## Assignment
Reproduce the entries below with every "Identify the location of" switched to "Find the position of", leaving everything else unchanged.

(Beginning of Input)

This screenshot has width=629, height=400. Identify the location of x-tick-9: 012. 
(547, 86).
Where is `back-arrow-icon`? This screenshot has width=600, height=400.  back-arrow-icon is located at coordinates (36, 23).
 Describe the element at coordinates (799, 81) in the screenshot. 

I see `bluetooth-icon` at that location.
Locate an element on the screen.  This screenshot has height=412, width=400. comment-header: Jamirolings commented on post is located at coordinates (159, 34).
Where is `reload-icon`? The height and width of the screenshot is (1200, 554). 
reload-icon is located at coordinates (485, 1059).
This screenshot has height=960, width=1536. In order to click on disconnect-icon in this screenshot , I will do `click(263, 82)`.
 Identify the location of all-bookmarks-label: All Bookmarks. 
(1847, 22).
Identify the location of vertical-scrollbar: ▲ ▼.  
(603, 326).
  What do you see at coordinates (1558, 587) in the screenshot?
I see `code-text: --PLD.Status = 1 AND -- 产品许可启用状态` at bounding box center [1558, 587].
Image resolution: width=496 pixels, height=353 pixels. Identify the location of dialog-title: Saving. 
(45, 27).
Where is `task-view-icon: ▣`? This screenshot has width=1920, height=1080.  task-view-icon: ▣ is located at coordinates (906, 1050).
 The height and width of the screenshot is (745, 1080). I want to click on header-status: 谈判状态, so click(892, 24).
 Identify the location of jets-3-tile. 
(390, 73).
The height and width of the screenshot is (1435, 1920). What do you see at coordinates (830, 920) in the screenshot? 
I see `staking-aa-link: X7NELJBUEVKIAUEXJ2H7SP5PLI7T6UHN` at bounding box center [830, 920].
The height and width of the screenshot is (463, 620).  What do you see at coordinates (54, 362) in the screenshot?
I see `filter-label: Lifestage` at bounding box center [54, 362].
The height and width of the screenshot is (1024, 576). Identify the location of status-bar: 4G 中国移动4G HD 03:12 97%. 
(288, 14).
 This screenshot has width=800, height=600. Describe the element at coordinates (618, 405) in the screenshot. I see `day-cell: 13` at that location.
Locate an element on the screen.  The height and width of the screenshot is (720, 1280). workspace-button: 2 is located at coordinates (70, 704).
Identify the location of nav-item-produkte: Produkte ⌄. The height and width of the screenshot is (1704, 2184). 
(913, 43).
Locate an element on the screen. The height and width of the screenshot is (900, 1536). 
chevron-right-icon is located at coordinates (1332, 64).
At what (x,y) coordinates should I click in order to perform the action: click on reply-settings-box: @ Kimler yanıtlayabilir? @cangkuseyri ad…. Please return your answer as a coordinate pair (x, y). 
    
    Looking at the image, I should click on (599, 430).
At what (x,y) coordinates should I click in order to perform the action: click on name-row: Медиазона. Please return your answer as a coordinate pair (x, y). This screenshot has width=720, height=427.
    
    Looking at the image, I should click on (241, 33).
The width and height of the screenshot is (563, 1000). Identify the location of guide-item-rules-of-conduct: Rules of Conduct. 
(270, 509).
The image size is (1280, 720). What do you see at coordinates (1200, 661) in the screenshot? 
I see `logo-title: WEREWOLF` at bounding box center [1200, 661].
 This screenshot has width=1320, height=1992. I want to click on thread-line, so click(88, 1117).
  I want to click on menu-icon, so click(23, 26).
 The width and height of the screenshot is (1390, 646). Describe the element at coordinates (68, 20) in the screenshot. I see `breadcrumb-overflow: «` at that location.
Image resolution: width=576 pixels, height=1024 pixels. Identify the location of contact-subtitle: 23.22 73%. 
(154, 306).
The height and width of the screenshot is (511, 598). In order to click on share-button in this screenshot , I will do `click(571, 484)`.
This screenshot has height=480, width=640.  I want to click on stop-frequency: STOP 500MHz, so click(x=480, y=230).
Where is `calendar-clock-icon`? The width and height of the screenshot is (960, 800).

(End of Input)

## Expected answer
This screenshot has width=629, height=400. Find the position of x-tick-9: 012. 
(547, 86).
Where is `back-arrow-icon`? This screenshot has width=600, height=400.  back-arrow-icon is located at coordinates (36, 23).
 Describe the element at coordinates (799, 81) in the screenshot. 

I see `bluetooth-icon` at that location.
Locate an element on the screen.  This screenshot has height=412, width=400. comment-header: Jamirolings commented on post is located at coordinates (159, 34).
Where is `reload-icon`? The height and width of the screenshot is (1200, 554). 
reload-icon is located at coordinates (485, 1059).
This screenshot has height=960, width=1536. In order to click on disconnect-icon in this screenshot , I will do `click(263, 82)`.
 Find the position of all-bookmarks-label: All Bookmarks. 
(1847, 22).
Find the position of vertical-scrollbar: ▲ ▼.  
(603, 326).
  What do you see at coordinates (1558, 587) in the screenshot?
I see `code-text: --PLD.Status = 1 AND -- 产品许可启用状态` at bounding box center [1558, 587].
Image resolution: width=496 pixels, height=353 pixels. Find the position of dialog-title: Saving. 
(45, 27).
Where is `task-view-icon: ▣`? This screenshot has width=1920, height=1080.  task-view-icon: ▣ is located at coordinates (906, 1050).
 The height and width of the screenshot is (745, 1080). I want to click on header-status: 谈判状态, so click(892, 24).
 Find the position of jets-3-tile. 
(390, 73).
The height and width of the screenshot is (1435, 1920). What do you see at coordinates (830, 920) in the screenshot? 
I see `staking-aa-link: X7NELJBUEVKIAUEXJ2H7SP5PLI7T6UHN` at bounding box center [830, 920].
The height and width of the screenshot is (463, 620).  What do you see at coordinates (54, 362) in the screenshot?
I see `filter-label: Lifestage` at bounding box center [54, 362].
The height and width of the screenshot is (1024, 576). Find the position of status-bar: 4G 中国移动4G HD 03:12 97%. 
(288, 14).
 This screenshot has width=800, height=600. Describe the element at coordinates (618, 405) in the screenshot. I see `day-cell: 13` at that location.
Locate an element on the screen.  The height and width of the screenshot is (720, 1280). workspace-button: 2 is located at coordinates (70, 704).
Find the position of nav-item-produkte: Produkte ⌄. The height and width of the screenshot is (1704, 2184). 
(913, 43).
Locate an element on the screen. The height and width of the screenshot is (900, 1536). 
chevron-right-icon is located at coordinates (1332, 64).
At what (x,y) coordinates should I click in order to perform the action: click on reply-settings-box: @ Kimler yanıtlayabilir? @cangkuseyri ad…. Please return your answer as a coordinate pair (x, y). 
    
    Looking at the image, I should click on (599, 430).
At what (x,y) coordinates should I click in order to perform the action: click on name-row: Медиазона. Please return your answer as a coordinate pair (x, y). This screenshot has width=720, height=427.
    
    Looking at the image, I should click on (241, 33).
The width and height of the screenshot is (563, 1000). Find the position of guide-item-rules-of-conduct: Rules of Conduct. 
(270, 509).
The image size is (1280, 720). What do you see at coordinates (1200, 661) in the screenshot? 
I see `logo-title: WEREWOLF` at bounding box center [1200, 661].
 This screenshot has width=1320, height=1992. I want to click on thread-line, so click(88, 1117).
  I want to click on menu-icon, so click(23, 26).
 The width and height of the screenshot is (1390, 646). Describe the element at coordinates (68, 20) in the screenshot. I see `breadcrumb-overflow: «` at that location.
Image resolution: width=576 pixels, height=1024 pixels. Find the position of contact-subtitle: 23.22 73%. 
(154, 306).
The height and width of the screenshot is (511, 598). In order to click on share-button in this screenshot , I will do `click(571, 484)`.
This screenshot has height=480, width=640.  I want to click on stop-frequency: STOP 500MHz, so click(x=480, y=230).
Where is `calendar-clock-icon`? The width and height of the screenshot is (960, 800).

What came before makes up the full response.